Goal: Extract from the listing below every line between the one containing "Biblioscout (635, 11)" and the one containing "Jetzt anmelden (158, 920)", inclusive, and reproduce each line unchanged.

Material shown:
◇ ◇ ◇ ◇ ◇ ◇ ◇

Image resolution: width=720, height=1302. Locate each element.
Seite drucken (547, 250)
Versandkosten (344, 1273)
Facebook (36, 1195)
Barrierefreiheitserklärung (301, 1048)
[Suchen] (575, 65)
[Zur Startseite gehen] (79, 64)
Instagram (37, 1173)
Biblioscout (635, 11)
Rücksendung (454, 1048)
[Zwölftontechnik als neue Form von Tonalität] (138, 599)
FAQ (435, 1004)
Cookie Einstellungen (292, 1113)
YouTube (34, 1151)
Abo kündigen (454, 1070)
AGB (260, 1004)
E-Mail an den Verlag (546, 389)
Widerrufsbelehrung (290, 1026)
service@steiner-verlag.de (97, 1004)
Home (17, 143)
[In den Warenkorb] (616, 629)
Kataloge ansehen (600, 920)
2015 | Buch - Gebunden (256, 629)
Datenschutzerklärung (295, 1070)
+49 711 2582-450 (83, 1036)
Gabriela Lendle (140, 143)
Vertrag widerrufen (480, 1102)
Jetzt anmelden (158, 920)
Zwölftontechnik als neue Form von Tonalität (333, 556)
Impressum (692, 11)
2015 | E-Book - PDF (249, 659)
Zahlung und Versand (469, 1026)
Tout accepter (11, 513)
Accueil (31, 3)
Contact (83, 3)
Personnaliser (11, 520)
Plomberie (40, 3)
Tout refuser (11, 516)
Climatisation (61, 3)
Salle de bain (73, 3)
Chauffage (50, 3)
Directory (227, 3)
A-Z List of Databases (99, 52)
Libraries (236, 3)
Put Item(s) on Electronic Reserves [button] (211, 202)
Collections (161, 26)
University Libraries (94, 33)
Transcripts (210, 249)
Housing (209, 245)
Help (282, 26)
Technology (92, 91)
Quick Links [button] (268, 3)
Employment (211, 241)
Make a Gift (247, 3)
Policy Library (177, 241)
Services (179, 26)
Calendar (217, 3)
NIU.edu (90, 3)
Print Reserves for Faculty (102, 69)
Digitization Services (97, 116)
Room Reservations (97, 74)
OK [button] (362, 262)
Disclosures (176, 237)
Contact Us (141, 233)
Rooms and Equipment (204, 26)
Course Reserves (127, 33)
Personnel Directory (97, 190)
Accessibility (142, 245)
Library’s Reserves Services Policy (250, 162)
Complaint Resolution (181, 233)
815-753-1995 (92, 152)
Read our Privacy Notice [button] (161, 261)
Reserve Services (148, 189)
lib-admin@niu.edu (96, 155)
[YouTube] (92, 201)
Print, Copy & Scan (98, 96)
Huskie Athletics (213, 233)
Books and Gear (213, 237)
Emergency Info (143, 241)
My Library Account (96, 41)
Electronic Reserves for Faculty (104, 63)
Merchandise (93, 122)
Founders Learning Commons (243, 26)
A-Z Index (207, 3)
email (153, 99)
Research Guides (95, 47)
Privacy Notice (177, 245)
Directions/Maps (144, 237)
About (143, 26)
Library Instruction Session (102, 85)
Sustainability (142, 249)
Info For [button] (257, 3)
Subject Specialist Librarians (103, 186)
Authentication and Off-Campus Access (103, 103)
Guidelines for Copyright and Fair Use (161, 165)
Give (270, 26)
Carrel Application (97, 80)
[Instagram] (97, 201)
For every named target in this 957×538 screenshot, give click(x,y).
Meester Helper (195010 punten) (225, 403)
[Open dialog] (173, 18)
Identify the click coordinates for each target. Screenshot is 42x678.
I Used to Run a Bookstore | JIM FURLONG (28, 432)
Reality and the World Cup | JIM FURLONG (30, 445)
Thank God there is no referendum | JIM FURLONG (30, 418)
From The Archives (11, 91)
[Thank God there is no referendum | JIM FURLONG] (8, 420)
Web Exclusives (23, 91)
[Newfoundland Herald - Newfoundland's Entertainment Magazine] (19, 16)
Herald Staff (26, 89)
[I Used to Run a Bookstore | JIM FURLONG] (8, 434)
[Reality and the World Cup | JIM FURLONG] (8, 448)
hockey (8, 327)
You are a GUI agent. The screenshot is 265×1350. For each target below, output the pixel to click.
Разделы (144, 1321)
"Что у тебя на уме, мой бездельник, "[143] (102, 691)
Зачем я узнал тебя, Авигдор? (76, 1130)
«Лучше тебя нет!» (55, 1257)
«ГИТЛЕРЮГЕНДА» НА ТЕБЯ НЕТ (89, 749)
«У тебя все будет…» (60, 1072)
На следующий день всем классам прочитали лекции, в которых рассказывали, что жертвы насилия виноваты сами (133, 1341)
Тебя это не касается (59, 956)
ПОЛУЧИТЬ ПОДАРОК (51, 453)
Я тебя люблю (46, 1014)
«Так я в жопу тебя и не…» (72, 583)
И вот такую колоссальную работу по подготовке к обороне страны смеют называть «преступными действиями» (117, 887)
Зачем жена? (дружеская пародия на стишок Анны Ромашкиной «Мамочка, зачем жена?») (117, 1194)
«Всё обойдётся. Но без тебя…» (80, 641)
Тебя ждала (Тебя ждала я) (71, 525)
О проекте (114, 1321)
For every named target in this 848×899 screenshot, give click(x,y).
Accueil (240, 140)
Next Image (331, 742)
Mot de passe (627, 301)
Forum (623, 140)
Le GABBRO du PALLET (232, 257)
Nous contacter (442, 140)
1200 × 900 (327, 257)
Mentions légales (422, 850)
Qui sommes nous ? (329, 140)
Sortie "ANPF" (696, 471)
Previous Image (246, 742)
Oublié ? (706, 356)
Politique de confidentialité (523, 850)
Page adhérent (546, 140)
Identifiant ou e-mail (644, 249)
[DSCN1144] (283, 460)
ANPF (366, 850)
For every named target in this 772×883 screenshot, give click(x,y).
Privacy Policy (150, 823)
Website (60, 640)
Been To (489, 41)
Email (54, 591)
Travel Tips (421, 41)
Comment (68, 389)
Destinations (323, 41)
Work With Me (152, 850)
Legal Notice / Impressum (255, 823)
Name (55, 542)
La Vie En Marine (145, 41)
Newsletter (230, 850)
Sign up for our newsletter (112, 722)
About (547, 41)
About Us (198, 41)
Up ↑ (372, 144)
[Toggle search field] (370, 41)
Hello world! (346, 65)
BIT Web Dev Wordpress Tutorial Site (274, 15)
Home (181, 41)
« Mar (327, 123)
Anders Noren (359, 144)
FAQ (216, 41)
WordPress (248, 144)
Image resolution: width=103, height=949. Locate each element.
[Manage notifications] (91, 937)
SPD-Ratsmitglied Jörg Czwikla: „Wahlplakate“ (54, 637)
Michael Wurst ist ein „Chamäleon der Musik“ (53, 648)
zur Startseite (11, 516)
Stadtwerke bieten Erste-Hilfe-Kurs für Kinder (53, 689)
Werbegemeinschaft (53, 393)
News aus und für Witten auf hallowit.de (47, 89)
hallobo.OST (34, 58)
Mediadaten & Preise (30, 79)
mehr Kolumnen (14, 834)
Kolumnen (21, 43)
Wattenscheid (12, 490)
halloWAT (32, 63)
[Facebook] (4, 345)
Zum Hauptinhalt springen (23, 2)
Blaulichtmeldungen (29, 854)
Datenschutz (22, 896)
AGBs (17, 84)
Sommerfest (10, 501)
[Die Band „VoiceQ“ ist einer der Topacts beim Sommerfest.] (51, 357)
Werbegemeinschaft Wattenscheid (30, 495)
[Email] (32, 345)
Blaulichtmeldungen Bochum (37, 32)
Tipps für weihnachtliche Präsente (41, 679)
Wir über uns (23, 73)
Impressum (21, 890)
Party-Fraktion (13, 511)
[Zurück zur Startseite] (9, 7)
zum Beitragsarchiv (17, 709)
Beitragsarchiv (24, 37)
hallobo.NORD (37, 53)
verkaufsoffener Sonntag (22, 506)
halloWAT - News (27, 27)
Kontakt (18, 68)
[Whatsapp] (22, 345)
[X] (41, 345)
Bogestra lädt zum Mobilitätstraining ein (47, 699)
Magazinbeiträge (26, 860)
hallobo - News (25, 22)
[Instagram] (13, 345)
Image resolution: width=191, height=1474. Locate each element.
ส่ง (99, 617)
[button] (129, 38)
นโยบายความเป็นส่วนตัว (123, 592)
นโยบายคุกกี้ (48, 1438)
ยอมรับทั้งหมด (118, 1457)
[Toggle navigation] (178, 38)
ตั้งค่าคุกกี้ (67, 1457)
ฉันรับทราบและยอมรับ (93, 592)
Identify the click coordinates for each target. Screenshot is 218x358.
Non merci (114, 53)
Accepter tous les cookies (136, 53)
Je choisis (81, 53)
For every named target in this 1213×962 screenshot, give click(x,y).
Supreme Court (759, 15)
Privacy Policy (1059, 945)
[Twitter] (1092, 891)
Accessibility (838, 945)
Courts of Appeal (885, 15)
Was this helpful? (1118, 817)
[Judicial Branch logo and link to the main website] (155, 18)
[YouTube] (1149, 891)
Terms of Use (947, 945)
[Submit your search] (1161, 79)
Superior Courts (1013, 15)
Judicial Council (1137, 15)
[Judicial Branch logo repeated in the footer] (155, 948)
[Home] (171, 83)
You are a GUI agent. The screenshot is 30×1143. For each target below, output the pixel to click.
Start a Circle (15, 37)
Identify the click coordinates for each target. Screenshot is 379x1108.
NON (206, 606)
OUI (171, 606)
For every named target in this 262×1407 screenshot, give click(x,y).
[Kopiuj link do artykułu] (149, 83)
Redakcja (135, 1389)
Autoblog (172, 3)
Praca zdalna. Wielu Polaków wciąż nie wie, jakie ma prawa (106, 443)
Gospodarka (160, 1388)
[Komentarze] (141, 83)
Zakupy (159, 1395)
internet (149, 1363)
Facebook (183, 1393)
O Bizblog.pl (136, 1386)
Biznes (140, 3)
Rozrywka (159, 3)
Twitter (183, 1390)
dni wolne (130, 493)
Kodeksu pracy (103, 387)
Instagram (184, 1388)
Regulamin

◇ ◇ ◇ ◇ ◇ ◇ ◇

Response:
Biblioscout (635, 11)
Rücksendung (454, 1048)
[Zwölftontechnik als neue Form von Tonalität] (138, 599)
FAQ (435, 1004)
Cookie Einstellungen (292, 1113)
YouTube (34, 1151)
Abo kündigen (454, 1070)
AGB (260, 1004)
E-Mail an den Verlag (546, 389)
Widerrufsbelehrung (290, 1026)
service@steiner-verlag.de (97, 1004)
Home (17, 143)
[In den Warenkorb] (616, 629)
Kataloge ansehen (600, 920)
2015 | Buch - Gebunden (256, 629)
Datenschutzerklärung (295, 1070)
+49 711 2582-450 (83, 1036)
Gabriela Lendle (140, 143)
Vertrag widerrufen (480, 1102)
Jetzt anmelden (158, 920)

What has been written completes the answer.